2 teaspoons hot dry mustard
2 teaspoons caraway seed
3 teaspoons celery seed
2 teaspoons poppy seed
2 1/2 teaspoons oregano
a well-crushed bay leaf
1 teaspoon black pepper
half a teaspoon of mace
4 tablespoons finely-chopped parsley (preferably fresh, although dried parsley flakes will do)
4 or 5 crushed cloves of garlic
4 large chopped onions
4 cloves (take off the heads and crush them)
half a teaspoon of turmeric
6 chopped stalks of celery
half a teaspoon of marjoram
half a teaspoon of summer savory
and 1 tablespoon poultry seasoning.

Then sprinkle in some salt about a teaspoon, or more if you wish. Those are Thompson's ingredients. To them I have added a sprinkle of monosodium glutamate which probably isn't necessary, but which in my view brings out all the flavors more fully.

The end is not yet in sight. Take a third bowl. Put in 3 packages of bread crumbs, preferably the kind you get at the bakery. To the crumbs add 3/4 pound ground veal, 1/4 pound ground fresh pork, and 1/4 pound butter and all the fat (render it first) you have been able to take off the turkey.

Now begin mixing. "Mix in each bowl the contents of each bowl," Thompson wrote. "When each bowl is well mixed, mix the three of them together. And mix it well. Mix it with your hands. Mix it until your forearms and wrists ache. Then mix it some more. Now toss it so that it isn't any longer a doughy mass. 

Stuff the turkey and skewer it, tying the strings that go over and around the skewers. Pack the remainder of the stuffing into the neck tube and tie it shut securely. Turn the oven on full blast and let it get red hot. Put the bird on the drip pan in your roaster or, better than that, breast down on a rack. Then put it into the red-hot oven.

Right here you must work fast. In a cup make a paste consisting of the yolks of 2 eggs, 1 teaspoon hot dry mustard, a clove of crushed garlic, 1 tablespoon onion juice, 2 pinches of cayenne pepper, 1 teaspoon lemon juice, and enough sifted flour to make it good and stiff.

When the bird in the oven is beginning to turn brown all over, take it out and turn the heat down to moderately slow (325 F). The skin may possibly have begun to bubble or split and crack. Ignore it. Take a pastry brush and paint the bird all over with the paste. Put it back in the oven. A few minutes later, when the paste has dried and set, take the turkey out again. Paint it again, every part of it you can touch. Keep doing this, putting it in and taking it out and painting it, until the paste is all used up.

Now add a cup of cider to the simmering giblet stock.
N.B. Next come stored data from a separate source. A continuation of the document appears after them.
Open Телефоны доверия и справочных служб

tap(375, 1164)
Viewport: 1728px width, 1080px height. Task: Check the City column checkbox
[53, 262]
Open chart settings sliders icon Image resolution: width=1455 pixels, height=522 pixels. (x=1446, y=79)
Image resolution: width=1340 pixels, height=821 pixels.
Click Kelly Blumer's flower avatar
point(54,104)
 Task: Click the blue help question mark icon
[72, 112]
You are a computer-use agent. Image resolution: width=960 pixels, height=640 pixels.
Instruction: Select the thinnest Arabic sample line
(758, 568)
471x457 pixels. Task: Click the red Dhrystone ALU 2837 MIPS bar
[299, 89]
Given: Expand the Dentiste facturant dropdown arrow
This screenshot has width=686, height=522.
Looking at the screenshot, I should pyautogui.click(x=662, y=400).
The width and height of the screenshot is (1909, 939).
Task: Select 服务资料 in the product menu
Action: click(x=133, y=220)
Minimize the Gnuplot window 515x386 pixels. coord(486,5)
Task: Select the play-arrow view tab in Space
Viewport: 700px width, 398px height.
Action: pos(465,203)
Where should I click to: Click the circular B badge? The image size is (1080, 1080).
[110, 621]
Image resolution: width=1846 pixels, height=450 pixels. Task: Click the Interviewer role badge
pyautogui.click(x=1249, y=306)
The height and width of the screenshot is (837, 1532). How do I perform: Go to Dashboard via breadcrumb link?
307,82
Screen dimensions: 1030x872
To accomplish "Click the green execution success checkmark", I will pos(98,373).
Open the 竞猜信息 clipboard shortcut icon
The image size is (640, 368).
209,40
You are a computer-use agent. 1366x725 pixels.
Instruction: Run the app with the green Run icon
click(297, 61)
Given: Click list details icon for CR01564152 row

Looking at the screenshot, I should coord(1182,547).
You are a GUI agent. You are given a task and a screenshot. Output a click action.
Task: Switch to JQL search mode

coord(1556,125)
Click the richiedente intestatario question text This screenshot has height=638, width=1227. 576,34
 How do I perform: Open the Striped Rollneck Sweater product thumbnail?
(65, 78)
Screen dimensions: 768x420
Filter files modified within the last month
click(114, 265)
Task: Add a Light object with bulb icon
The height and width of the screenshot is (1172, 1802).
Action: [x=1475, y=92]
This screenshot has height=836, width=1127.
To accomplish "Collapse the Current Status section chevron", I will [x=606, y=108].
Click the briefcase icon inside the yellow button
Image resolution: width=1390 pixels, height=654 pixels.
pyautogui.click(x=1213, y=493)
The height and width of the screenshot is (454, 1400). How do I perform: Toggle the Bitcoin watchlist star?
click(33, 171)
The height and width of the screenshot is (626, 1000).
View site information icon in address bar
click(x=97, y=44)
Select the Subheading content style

At this point I put the liver in and keep the stewpan simmering, adding half cider and half water from time to time to replenish it. This is your basting fluid. The bird must be basted every fifteen minutes. After it has cooked about an hour and a half, turn it on its stomach and let it cook in that position until the last fifteen minutes; then put it on its back again. That is, unless you are using a rack; if you are, don't turn it on its back until the last half hour.
The bird should cook for five and a half hours. As it cooks, it will alarm you. The paste will begin to turn black very early in the process, but don't worry about it until the end. Thompson wrote: "You will think, 'My God! I have ruined it.' Be calm. Take a tweezers and pry loose the paste coating. It will come off readily. Beneath this burnt, harmless, now worthless shell the bird will be golden and dark brown and succulent with wild aromas, crisp and crunchable and crackling. The meat beneath this crazing panorama of skin will be wet, juice will spurt from it in tiny fountains as high as the handle of the fork plunged into it; the meat will be white, crammed with  flavor, delirious with things that rush over your palate and are drowned and gone as fast as you can swallow; cut a little of it with a spoon, it will spread on bread as eagerly and readily. You do not have to be a carver to eat this turkey; speak harshly to it and it will fall apart."